DATA SUPPLIED:
>>

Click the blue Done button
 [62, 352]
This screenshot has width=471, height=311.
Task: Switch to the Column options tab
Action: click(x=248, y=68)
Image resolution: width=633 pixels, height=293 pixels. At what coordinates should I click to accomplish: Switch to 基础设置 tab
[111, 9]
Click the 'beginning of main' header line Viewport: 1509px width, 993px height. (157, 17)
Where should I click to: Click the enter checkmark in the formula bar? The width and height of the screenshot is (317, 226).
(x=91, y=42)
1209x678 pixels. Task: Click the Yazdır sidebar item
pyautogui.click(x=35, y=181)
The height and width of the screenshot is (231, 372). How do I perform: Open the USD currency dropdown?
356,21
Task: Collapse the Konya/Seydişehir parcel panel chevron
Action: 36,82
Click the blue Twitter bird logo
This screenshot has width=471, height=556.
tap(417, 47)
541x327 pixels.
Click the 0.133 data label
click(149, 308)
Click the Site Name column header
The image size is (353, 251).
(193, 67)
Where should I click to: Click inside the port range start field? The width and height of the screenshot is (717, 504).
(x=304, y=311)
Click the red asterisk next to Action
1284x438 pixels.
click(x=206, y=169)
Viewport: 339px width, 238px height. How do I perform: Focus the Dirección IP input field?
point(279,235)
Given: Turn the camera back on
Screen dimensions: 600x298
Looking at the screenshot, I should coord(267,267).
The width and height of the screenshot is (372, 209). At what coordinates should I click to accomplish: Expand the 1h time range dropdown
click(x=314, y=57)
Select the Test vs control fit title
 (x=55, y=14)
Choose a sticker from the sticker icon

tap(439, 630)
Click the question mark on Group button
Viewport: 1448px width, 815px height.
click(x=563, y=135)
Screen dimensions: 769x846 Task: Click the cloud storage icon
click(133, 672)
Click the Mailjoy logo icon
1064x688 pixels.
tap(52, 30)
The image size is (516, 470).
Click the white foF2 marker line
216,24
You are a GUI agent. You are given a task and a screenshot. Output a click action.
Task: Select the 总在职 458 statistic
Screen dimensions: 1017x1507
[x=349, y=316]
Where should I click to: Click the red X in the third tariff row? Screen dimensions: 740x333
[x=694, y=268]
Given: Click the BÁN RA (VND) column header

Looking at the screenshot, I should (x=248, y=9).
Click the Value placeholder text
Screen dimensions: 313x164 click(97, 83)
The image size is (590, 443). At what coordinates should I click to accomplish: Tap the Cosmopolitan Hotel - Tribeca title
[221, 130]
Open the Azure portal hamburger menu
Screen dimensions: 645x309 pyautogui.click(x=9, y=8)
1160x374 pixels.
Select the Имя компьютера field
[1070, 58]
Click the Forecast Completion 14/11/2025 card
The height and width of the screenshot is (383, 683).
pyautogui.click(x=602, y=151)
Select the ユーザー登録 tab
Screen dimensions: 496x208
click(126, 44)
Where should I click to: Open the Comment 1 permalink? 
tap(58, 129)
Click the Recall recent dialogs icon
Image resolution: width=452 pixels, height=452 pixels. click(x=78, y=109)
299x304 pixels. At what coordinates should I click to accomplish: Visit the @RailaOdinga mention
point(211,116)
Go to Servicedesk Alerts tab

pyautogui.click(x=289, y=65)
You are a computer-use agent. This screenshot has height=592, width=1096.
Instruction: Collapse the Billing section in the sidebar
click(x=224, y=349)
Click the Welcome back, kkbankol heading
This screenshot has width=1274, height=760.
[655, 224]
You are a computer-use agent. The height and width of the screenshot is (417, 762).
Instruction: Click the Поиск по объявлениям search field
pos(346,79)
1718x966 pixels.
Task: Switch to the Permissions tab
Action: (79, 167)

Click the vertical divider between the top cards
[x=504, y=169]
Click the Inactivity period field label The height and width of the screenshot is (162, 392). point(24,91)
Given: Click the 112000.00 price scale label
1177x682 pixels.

<<

EXERCISE: Copy out the material word for word and line for line.

REPLY TO THE TASK:
Click the blue Done button
 [62, 352]
This screenshot has width=471, height=311.
Task: Switch to the Column options tab
Action: click(x=248, y=68)
Image resolution: width=633 pixels, height=293 pixels. At what coordinates should I click to accomplish: Switch to 基础设置 tab
[111, 9]
Click the 'beginning of main' header line Viewport: 1509px width, 993px height. (157, 17)
Where should I click to: Click the enter checkmark in the formula bar? The width and height of the screenshot is (317, 226).
(x=91, y=42)
1209x678 pixels. Task: Click the Yazdır sidebar item
pyautogui.click(x=35, y=181)
The height and width of the screenshot is (231, 372). How do I perform: Open the USD currency dropdown?
356,21
Task: Collapse the Konya/Seydişehir parcel panel chevron
Action: 36,82
Click the blue Twitter bird logo
This screenshot has width=471, height=556.
tap(417, 47)
541x327 pixels.
Click the 0.133 data label
click(149, 308)
Click the Site Name column header
The image size is (353, 251).
(193, 67)
Where should I click to: Click inside the port range start field? The width and height of the screenshot is (717, 504).
(x=304, y=311)
Click the red asterisk next to Action
1284x438 pixels.
click(x=206, y=169)
Viewport: 339px width, 238px height. How do I perform: Focus the Dirección IP input field?
point(279,235)
Given: Turn the camera back on
Screen dimensions: 600x298
Looking at the screenshot, I should coord(267,267).
The width and height of the screenshot is (372, 209). At what coordinates should I click to accomplish: Expand the 1h time range dropdown
click(x=314, y=57)
Select the Test vs control fit title
 (x=55, y=14)
Choose a sticker from the sticker icon

tap(439, 630)
Click the question mark on Group button
Viewport: 1448px width, 815px height.
click(x=563, y=135)
Screen dimensions: 769x846 Task: Click the cloud storage icon
click(133, 672)
Click the Mailjoy logo icon
1064x688 pixels.
tap(52, 30)
The image size is (516, 470).
Click the white foF2 marker line
216,24
You are a GUI agent. You are given a task and a screenshot. Output a click action.
Task: Select the 总在职 458 statistic
Screen dimensions: 1017x1507
[x=349, y=316]
Where should I click to: Click the red X in the third tariff row? Screen dimensions: 740x333
[x=694, y=268]
Given: Click the BÁN RA (VND) column header

Looking at the screenshot, I should (x=248, y=9).
Click the Value placeholder text
Screen dimensions: 313x164 click(97, 83)
The image size is (590, 443). At what coordinates should I click to accomplish: Tap the Cosmopolitan Hotel - Tribeca title
[221, 130]
Open the Azure portal hamburger menu
Screen dimensions: 645x309 pyautogui.click(x=9, y=8)
1160x374 pixels.
Select the Имя компьютера field
[1070, 58]
Click the Forecast Completion 14/11/2025 card
The height and width of the screenshot is (383, 683).
pyautogui.click(x=602, y=151)
Select the ユーザー登録 tab
Screen dimensions: 496x208
click(126, 44)
Where should I click to: Open the Comment 1 permalink? 
tap(58, 129)
Click the Recall recent dialogs icon
Image resolution: width=452 pixels, height=452 pixels. click(x=78, y=109)
299x304 pixels. At what coordinates should I click to accomplish: Visit the @RailaOdinga mention
point(211,116)
Go to Servicedesk Alerts tab

pyautogui.click(x=289, y=65)
You are a computer-use agent. This screenshot has height=592, width=1096.
Instruction: Collapse the Billing section in the sidebar
click(x=224, y=349)
Click the Welcome back, kkbankol heading
This screenshot has width=1274, height=760.
[655, 224]
You are a computer-use agent. The height and width of the screenshot is (417, 762).
Instruction: Click the Поиск по объявлениям search field
pos(346,79)
1718x966 pixels.
Task: Switch to the Permissions tab
Action: (79, 167)

Click the vertical divider between the top cards
[x=504, y=169]
Click the Inactivity period field label The height and width of the screenshot is (162, 392). point(24,91)
Given: Click the 112000.00 price scale label
1177x682 pixels.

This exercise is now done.